Наташа сухо засмеялась:
– Ян, а что изменится? Дед мой не погибнет в лагерях? Мама не умрет по вине врача?
– Ты будешь способна мыслить здраво. Наташа, я очень тебя прошу, подожди хотя бы полгодика! Ты немножко отойдешь… Пусть отец сам к тебе приедет, ты с ним пообщаешься как следует после долгой разлуки, поймешь, так ли сильно хочешь жить с ним, узнаешь, чего от тебя хочет он. И если ты все-таки поймешь, что хочешь уехать, тогда что ж…
– А тогда что ж? Ты поедешь со мной?
Ян промолчал. Был соблазн слукавить, пообещать, надеясь на то, что за полгода он всяко уговорит ее остаться.
– Так что ж тогда, Ян?
– Нет, Наташа, я и тогда не поеду.
– Тогда мы в безвыходном положении, Ян. Сигаретка есть?
Он достал купленную по дороге пачку и зажигалку. Закурили. Поискав глазами, Наташа не увидела ничего похожего на пепельницу, выдернула листочек из отрывного календаря, висевшего возле дверного косяка, и свернула его кульком. Ян машинально посмотрел – на календаре теперь было 27 января. Никто не отрывал листки после смерти Полины Георгиевны.
Он глубоко затянулся.
– Итак, ты не уедешь, я не останусь. Мы оба тверды в своем решении, а это значит что?
– Что?
– Что мы не можем быть вместе.
– Нет, Наташ, ну должен же быть какой-то выход…
– Поехали со мной.
– Это невозможно.
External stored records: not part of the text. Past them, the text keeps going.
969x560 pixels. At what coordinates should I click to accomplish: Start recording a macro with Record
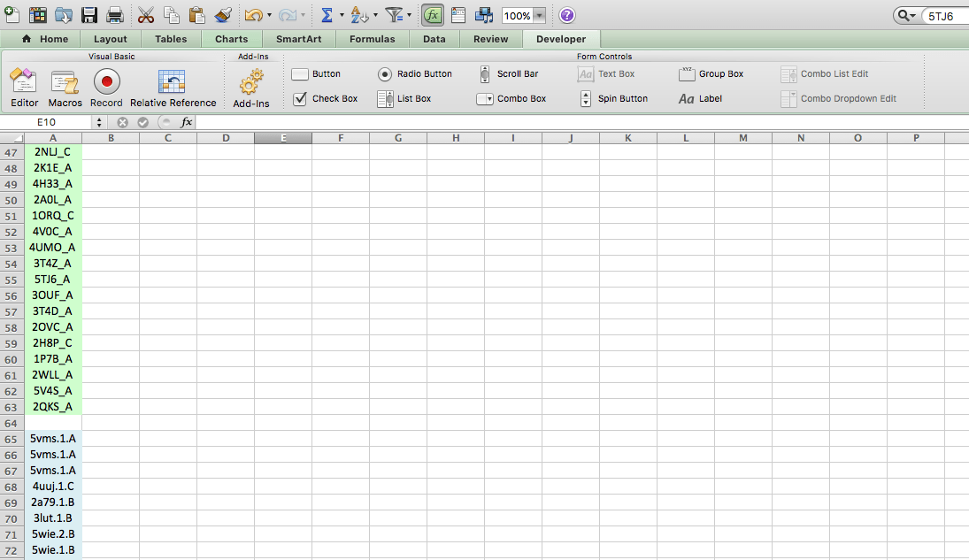pyautogui.click(x=106, y=88)
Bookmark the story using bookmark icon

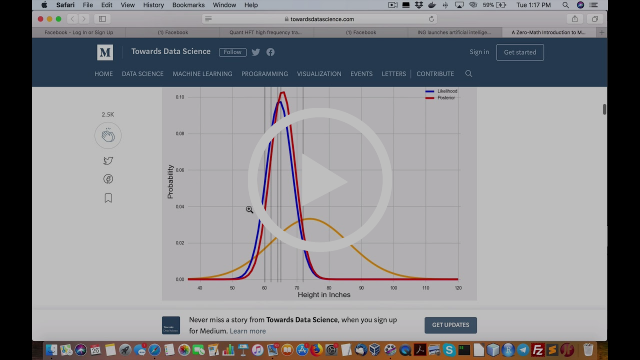108,198
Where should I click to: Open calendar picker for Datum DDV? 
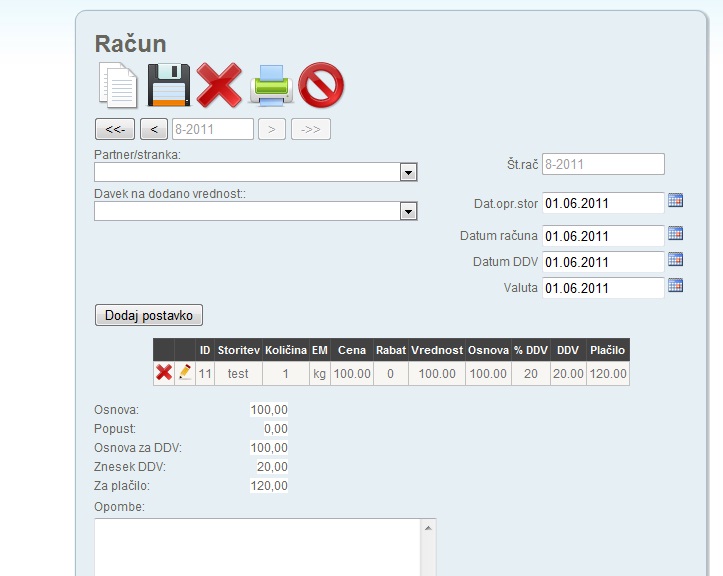[x=676, y=260]
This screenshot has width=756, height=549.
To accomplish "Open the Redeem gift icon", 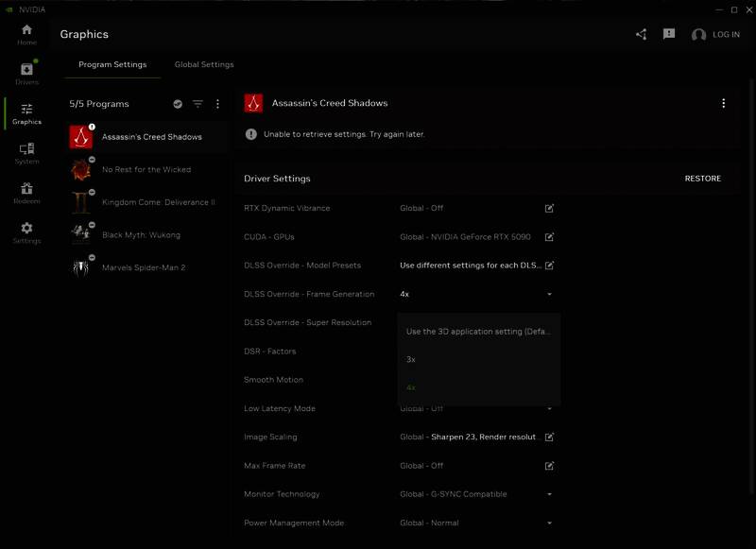I will (x=26, y=193).
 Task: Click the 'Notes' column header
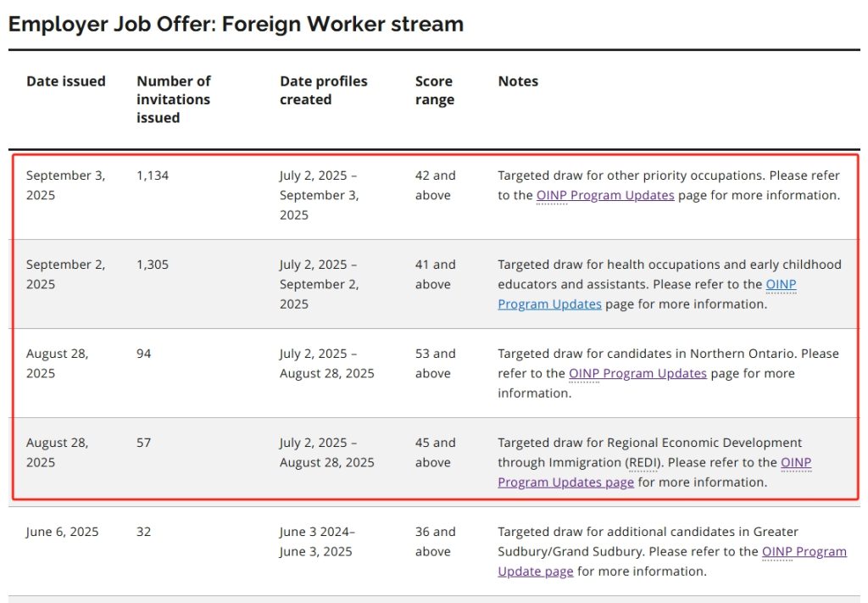tap(518, 81)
Я – офицер Советской армии и не могу нарушить присягу.
– Тогда, Ян, если ты не предлагаешь нам построить дом на границе между СССР и ФРГ и жить там…
– А у них есть общая граница? – удивился Ян.
– Короче, какой-то выход в твоем понимании – это чтобы я осталась тут.
– Ну как бы да…
– Прости.
– Наташ, но я ведь люблю тебя.
– Любишь, значит поедешь.
– А ты?
– Ян, послушай, – Наташа упрямо сдвинула брови, – я потеряла мать и осталась жива. Так неужели ты думаешь, что я не переживу разлуку с тобой?
Все еще не веря, что она всерьез, Ян выслушал про хвост, который не надо отрезать по кускам, и будто в полусне отправился домой.
Он знал, что говорил сейчас не с Наташей, а с ее горем, и выгнало его горе, а не она сама, но что с этим делать, как достучаться до девочки в белых шерстяных носочках, Ян не понимал.